The air reeked of ozone, resin, and singed fur, yet the defenders pushed forward one measured yard at a time. Healers streaked glowing clay across wounds in passing, their touch sealing arteries before blood could pool. Overhead, a fresh wedge of fairies dove, coating the beasts in freezing dust, and the Kobrutes hit that patch a heartbeat later, shattering limb and armor alike. With each coordinated strike the corrupted wave thinned, and a new rhythm It was fierce, disciplined, and most of all, unrelenting. The brutal sounds of death and chaos, echoed across the battered fields of Doras Dagda.
Inside the settlement Lillia pressed her ear to Robert's chest, matching his heartbeat to the steady flow of her magic. Each time it faltered she poured life into his cracked mana core.

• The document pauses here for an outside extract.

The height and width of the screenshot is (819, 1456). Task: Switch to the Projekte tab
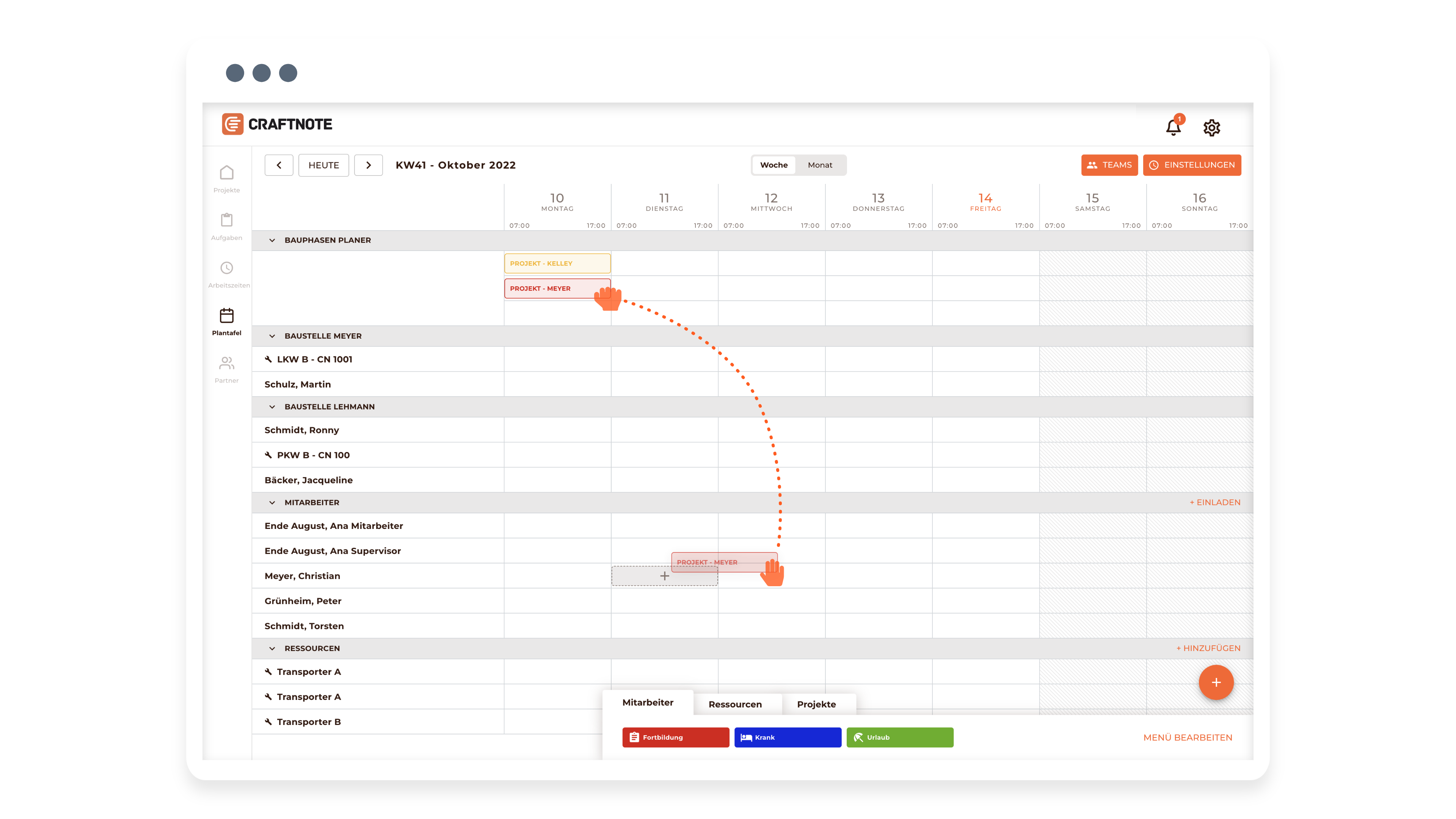point(816,704)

Snow kept a palm on Lillia's shoulder, feeding mana despite her own fatigue, and no plea could budge Lillia from the bedside. Distant booms rattled the cottage walls, but she stayed focused on the man before her.
Snow lifted the curtain, saw orange flashes beyond the ramparts, and let the cloth fall. She bent to let chilled water drip onto Robert's lips. He swallowed, weak at first, then in small greedy gulps until he coughed and turned aside.
Outside, STEVE's voice rolled through the streets: "Kobold archers to the eastern wall. Three down. Fill the gap. Armored Kobrutes from DAVE en route. Report to Sir Graleth. Healers to Hamish, right-leg bite." Floating red letters above the plaza read WAR MODE ACTIVE. No one complained about orders tonight.
Robert's mana core flared a brilliant, blinding white, and the crack sealed itself. Lillia gasped, tears carving tracks through grime on her cheeks. Snow lifted a potion but paused when Robert's breathing settled into a slow, even rhythm. Fever ebbed away. At last his body accepted true rest, as though an unseen hand had granted permission.